Set task 1: Rewrite the AT&T dividend article from "From that perspective, AT&T's" up to and including "better income options.", changing "generous yield" to "hefty yield".
Set task 2: Pick up the article on AT&T's dividend where it stops and keep writing.

---- Source excerpt

AT&T (NYSE:T) pays a fantastic dividend, currently offering a 5.6% dividend yield. But income investors often look beyond the plain old yield to find even stronger dividend payers for the long run.

From that perspective, AT&T's generous yield might not be the best dividend play on the market today. We asked three Motley Fool contributors to weigh in on the matter to see if they could come up with three better income options.

From the rock-steady dividend growth at PepsiCo (NASDAQ:PEP) and the less predictable but equally impressive payout boosts at Texas Instruments (NASDAQ:TXN), to Verizon Communications(NYSE:VZ) best-in-breed status in Ma Bell's own industry, there's no shortage of fantastic income stocks today. Here's the full report.

Source: Pepsi.

Tamara Walsh (PepsiCo): With a dividend yield north of 5%, AT&T seems like an obvious choice for income investors. However, the telecom giant's dividend lacks the critical component of growth that makes owning dividend stocks for many years so rewarding. AT&T's dividend has increased just 11.9% over the past five years, compared to a more than 45% spike in PepsiCo's dividend over the same period. 

Dividend growth is important because it proves the company is well-positioned financially and willing to put its shareholders first. Therefore, I'd rather own shares of Pepsi today versus AT&T, because it offers a reliable dividend with the added bonus of continuously rising payouts. Not only has Pepsi paid a dividend every year since 1952, but it has also increased its payout for the past 42 years without fail. The soda and snack giant's latest dividend increase was to the tune of 15%, jumping up to $2.62 annually from $2.27 per share. 

The stock now has a payout ratio of 53%, which tells investors that Pepsi returns 53% of its net income to shareholders. This means management still has ample cash left over to reinvest in growing the business. Moreover, the company had already returned a whopping $6 billion to shareholders through dividends and share repurchases when it announced its third-quarter fiscal 2014 results in October. Sure, Pepsi's dividend yield of 2.80% falls short of AT&T's yield. However, Pepsi's superior dividend growth will create much greater value for investors over the long haul.

Not to mention, with 22 brands in its snack business that each pull in annual sales north of $1 billion, Pepsi should have no problem continuing to grow its dividend well into the future.

--------
---- Information supplied

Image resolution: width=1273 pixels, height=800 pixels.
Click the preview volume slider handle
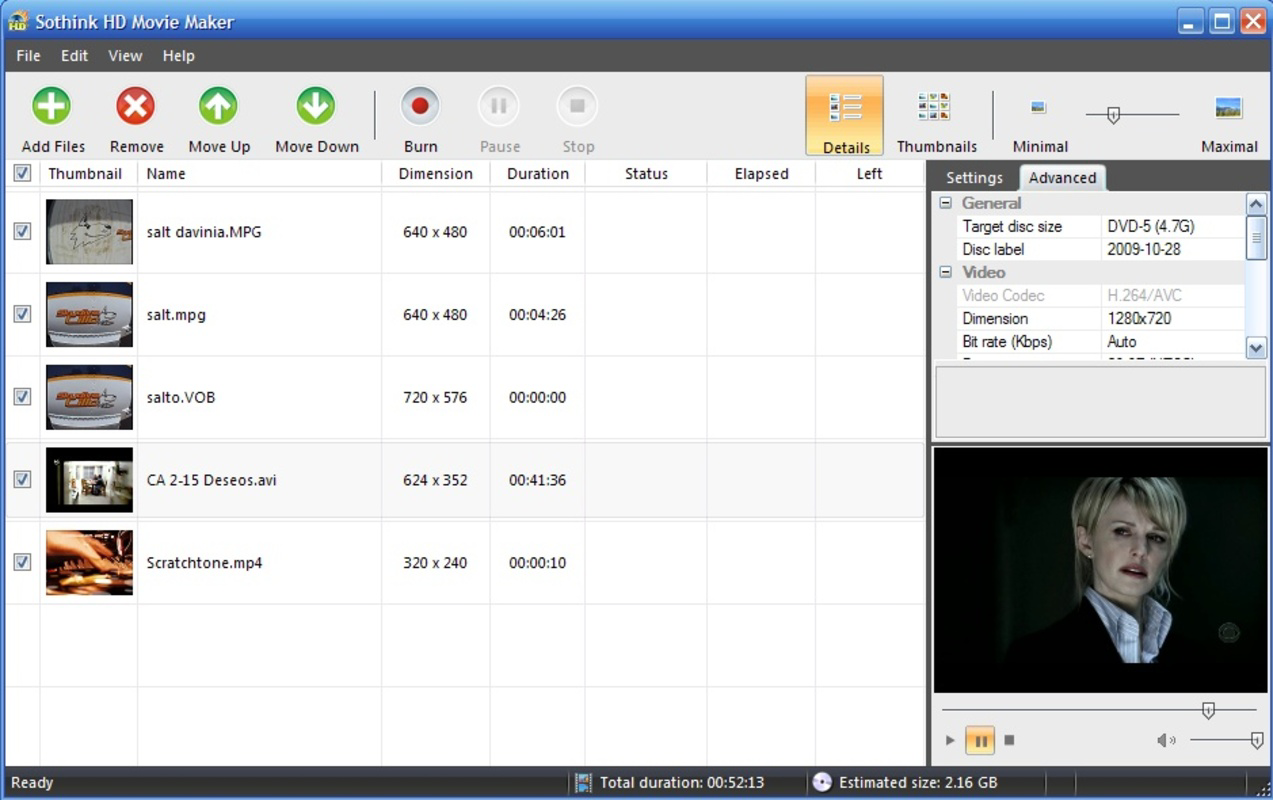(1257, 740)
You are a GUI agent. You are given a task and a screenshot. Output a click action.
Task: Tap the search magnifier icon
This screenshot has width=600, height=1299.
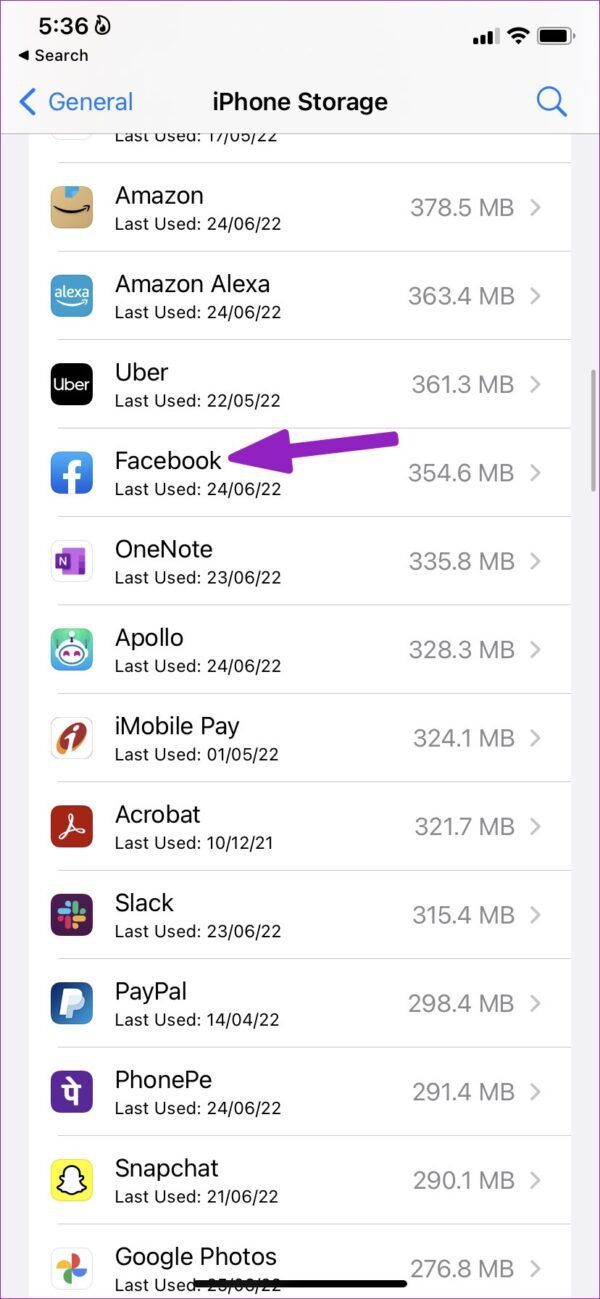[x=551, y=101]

--------

Task output 1:
From that perspective, AT&T's hefty yield might not be the best dividend play on the market today. We asked three Motley Fool contributors to weigh in on the matter to see if they could come up with three better income options.

Task output 2:
Source: Verizon.

Joe Tenebruso (Verizon): AT&T is a solid company with a safe and sizable dividend, but it's not my favorite dividend stock or even my favorite telecom stock. That title goes to Verizon.

Verizon is best-of-breed in its industry. It has built the strongest brand and the largest and most reliable network. And largely thanks to best-in-class availability rates for its wireless customers, it has the lowest subscriber churn and highest customer loyalty. Together, this has helped Verizon achieve greater levels of profitability than its competitors, and even helped the company earn the designation Most Admired telecom by Fortune magazine. Quite simply, AT&T's current dividend yield may be larger, but Verizon is the better business.

Looking ahead, Verizon offers investors a safe yet attractive play on increasing connectivity and rising data usage. Nearly a quarter of Verizon's wireless customers still don't have smartphones, and I expect that number to decline steadily in the years ahead. As Verizon's customers upgrade to more feature-rich phones, they will also need to upgrade their data plans -- leading to what I believe will be steady increases in revenue and profits for Verizon. And now, after its deal to acquire Vodafone's (NASDAQ:VOD) minority interest in Verizon Wireless, Verizon will reap the full rewards of that growth. That, in turn, should help the telecom titan improve its already-impressive cash flow generation, which I expect Verizon to pass on to its shareholders in the form of steadily rising dividend payouts.

But don't just take my word for it; legendary investor Warren Buffett also has Verizon in his crosshairs, with the Oracle of Omaha amassing a $700 million stake in the company. Foolish investors may wish to consider joining Buffett by building their own stakes in Verizon.

Anders Bylund (Texas Instruments): It's true that AT&T offers a fantastic dividend yield. But that doesn't automatically make it a fantastic income stock. Nine times out of ten, I'd rather own Texas Instruments as an income-generating machine. Here's why.

The best dividend stocks don't just rest on their laurels. They grow their payouts over the years. Adding that crucial growth component to the dividend mix is what unlocks the real magic of compound interest.

AT&T is an extremely mature business with strong cash generation, but it has hardly any growth left in it. The dividend policy follows suit. So, AT&T's payouts are large, but they've only doubled over the last 20 years. That translates into a compound average boost of just 3.8%.

By contrast, Texas Instruments has delivered a massive 1,500% dividend increase over the same period, or 14.9% a year. Here, I'll help you visualize the difference:

T Dividend Chart

T Dividend data by YCharts.

This rampant dividend growth helps Texas Instruments overcome the yield-busting effects of rising share prices. The stock has gained 1,060% in my two-decade period of study, while AT&T stopped at just 65%.

Let's say you bought 100 Texas Instruments shares at the start of 1995. That $7,350 investment would be worth $85,560 today -- or $116,337 if you reinvested the dividends in more shares along the way. The dividend checks on your 2,175 shares would add up to nearly $3,000 a year.

The same exercise for AT&T (then known as SBC Communications) would have resulted in a $12,160 holding today, or $28,400 with a strict dividend reinvestment strategy. Your 840 shares would have delivered just $1,550 in dividend checks last year. That's just a hair above half of what your Texas Instruments investment would be yielding all these years later.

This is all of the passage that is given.